» **AVAILABLE RECORDS**
────────────────

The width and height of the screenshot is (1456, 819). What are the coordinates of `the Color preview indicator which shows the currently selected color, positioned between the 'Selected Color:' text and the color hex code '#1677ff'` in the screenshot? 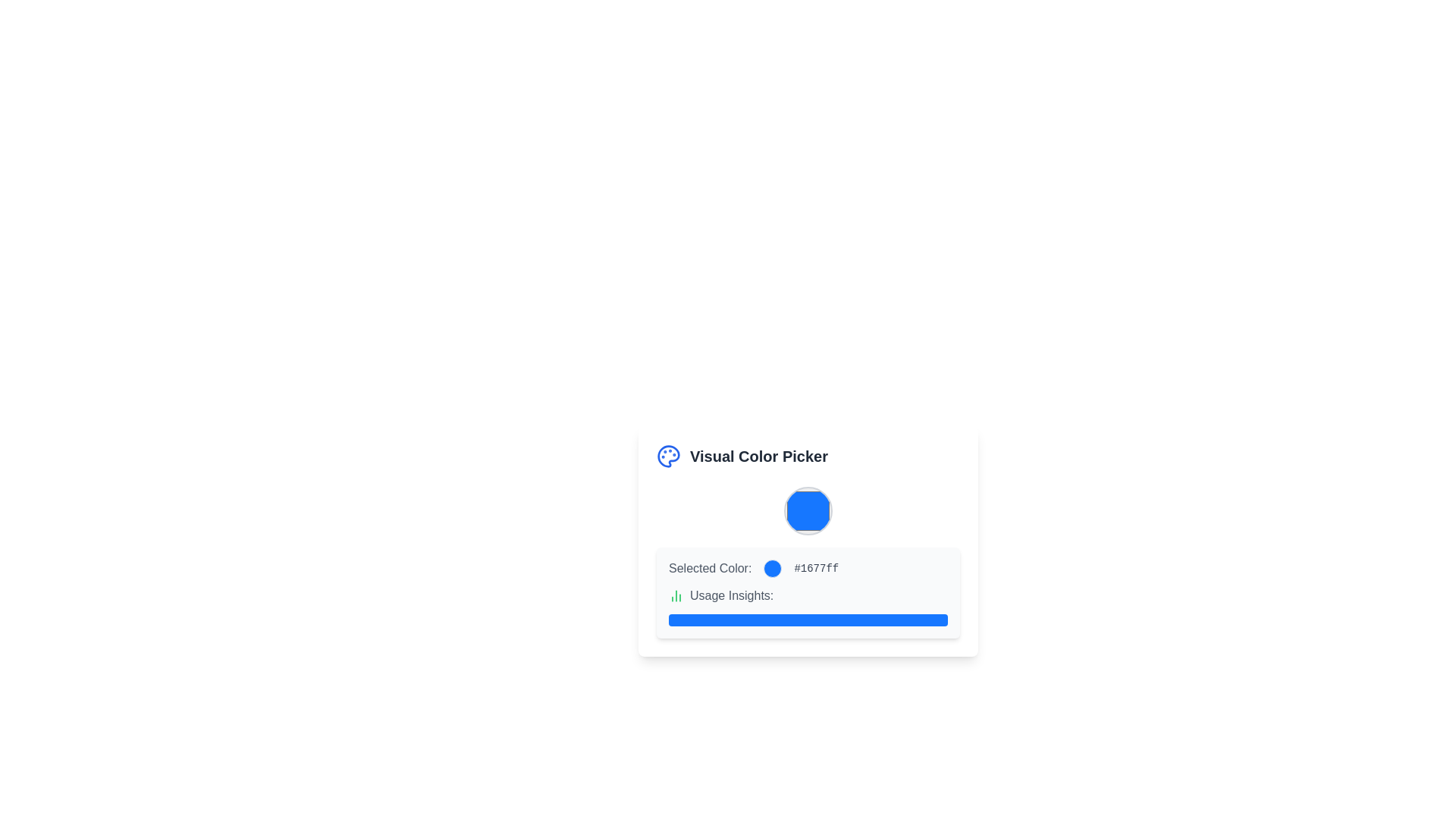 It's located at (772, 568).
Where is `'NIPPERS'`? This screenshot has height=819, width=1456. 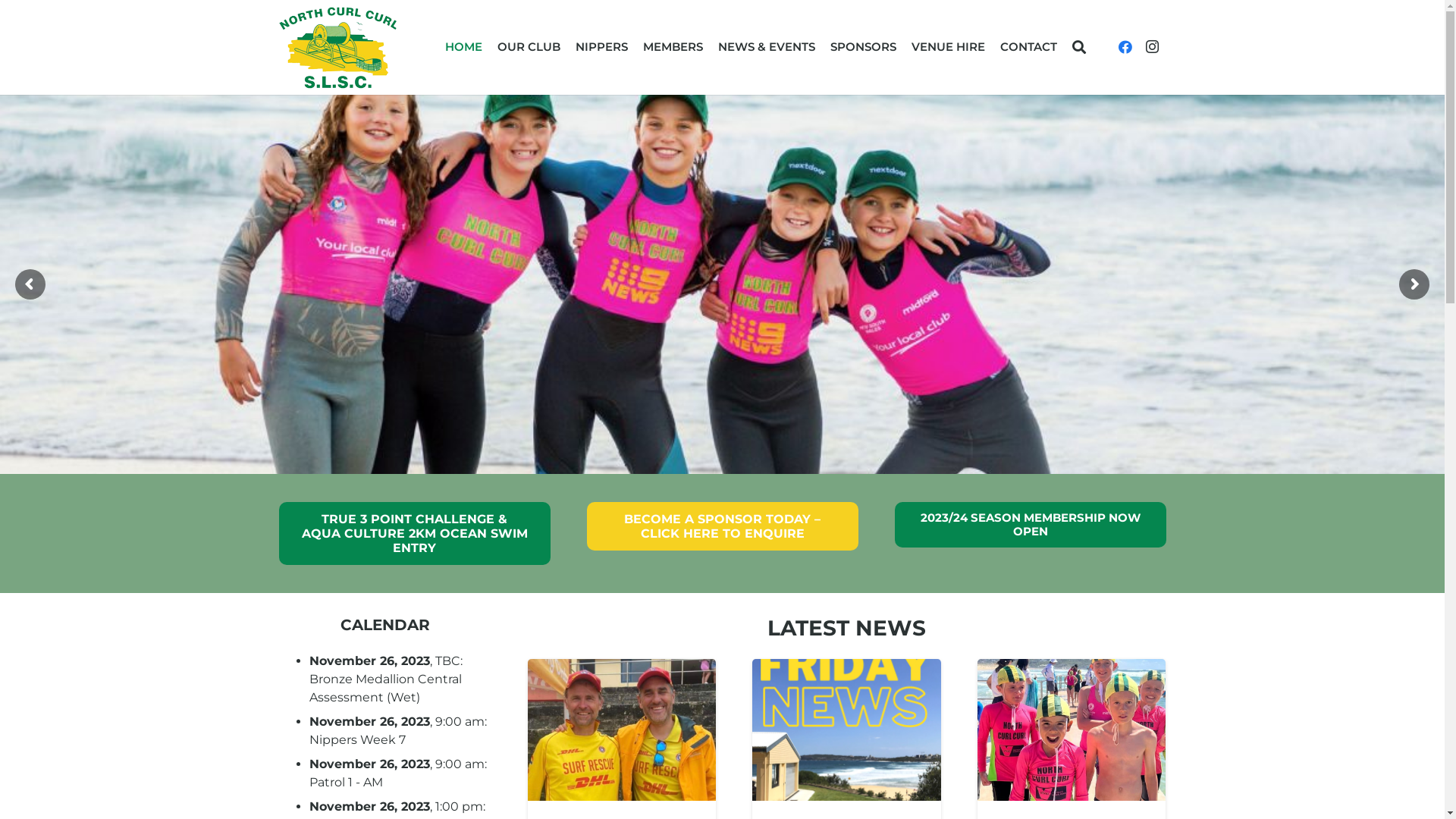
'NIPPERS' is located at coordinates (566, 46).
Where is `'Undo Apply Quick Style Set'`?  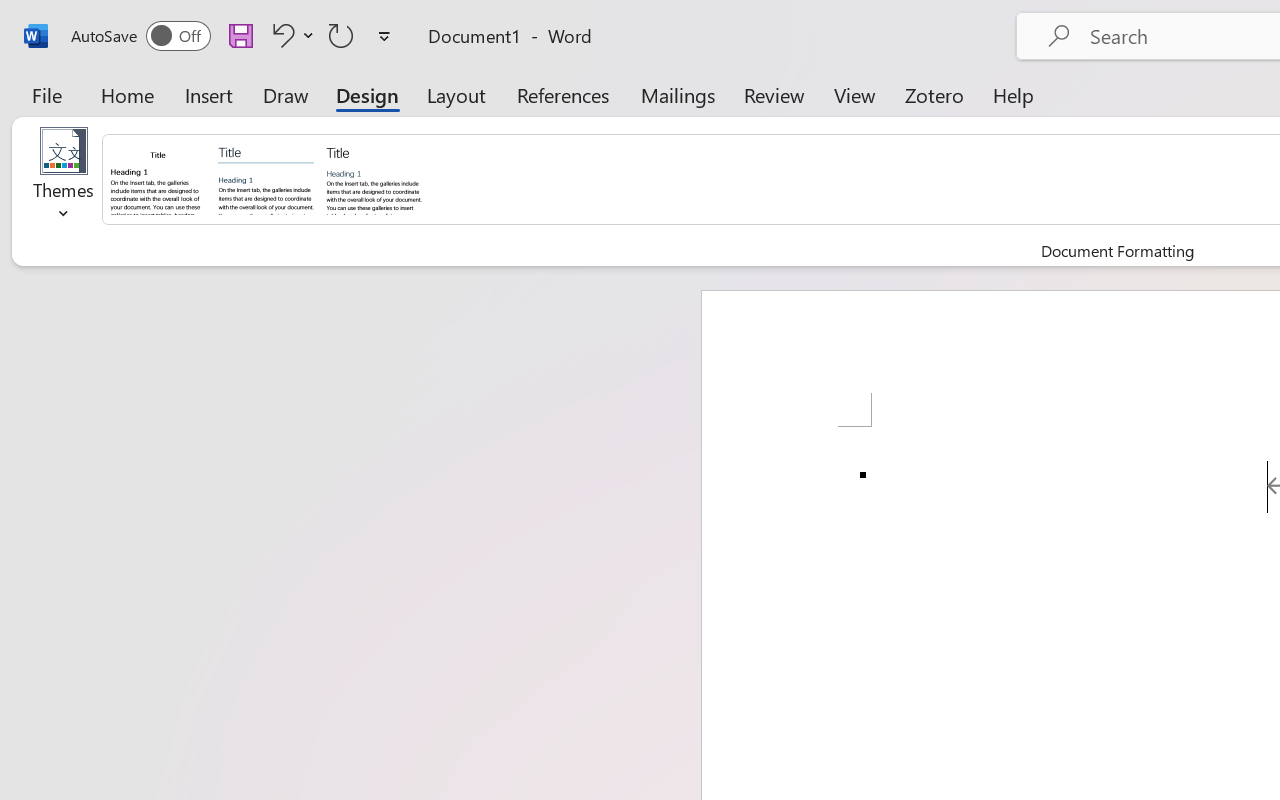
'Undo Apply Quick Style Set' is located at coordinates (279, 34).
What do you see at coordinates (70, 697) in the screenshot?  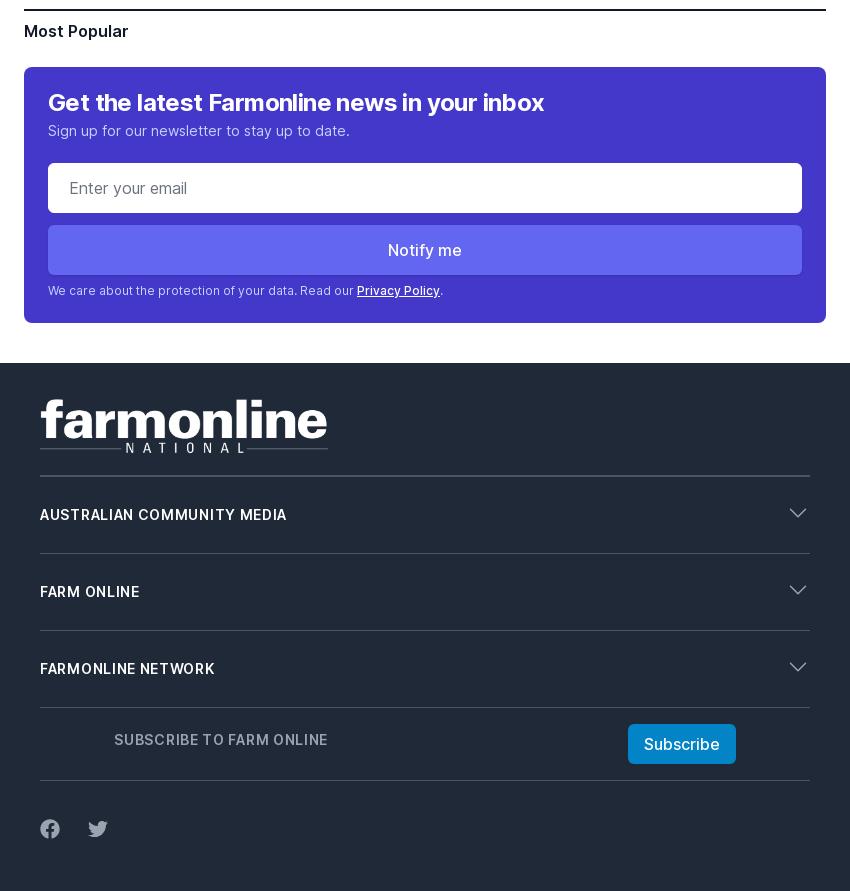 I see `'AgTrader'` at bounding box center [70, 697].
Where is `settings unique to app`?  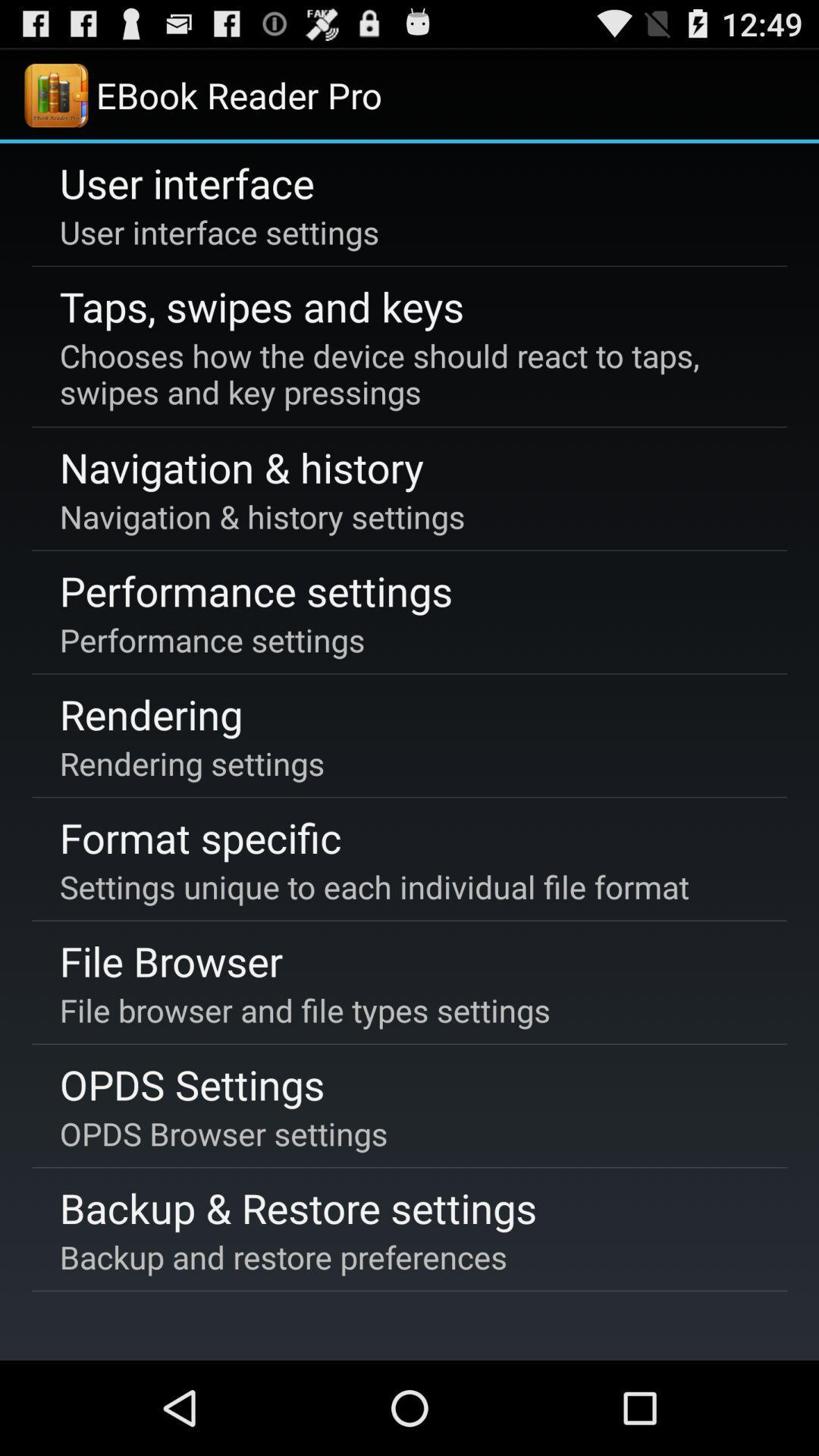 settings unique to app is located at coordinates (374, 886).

────────────────

» **WHAT IS NEEDED**
Copy out the records above, from the line containing "has height=819, width=1456." through the line containing "coordinates (279, 34).", including both of those lines, and leave out the pictures.

» **ANSWER**
Where is `'NIPPERS'`? This screenshot has height=819, width=1456. 
'NIPPERS' is located at coordinates (566, 46).
Where is `'Undo Apply Quick Style Set'`?  
'Undo Apply Quick Style Set' is located at coordinates (279, 34).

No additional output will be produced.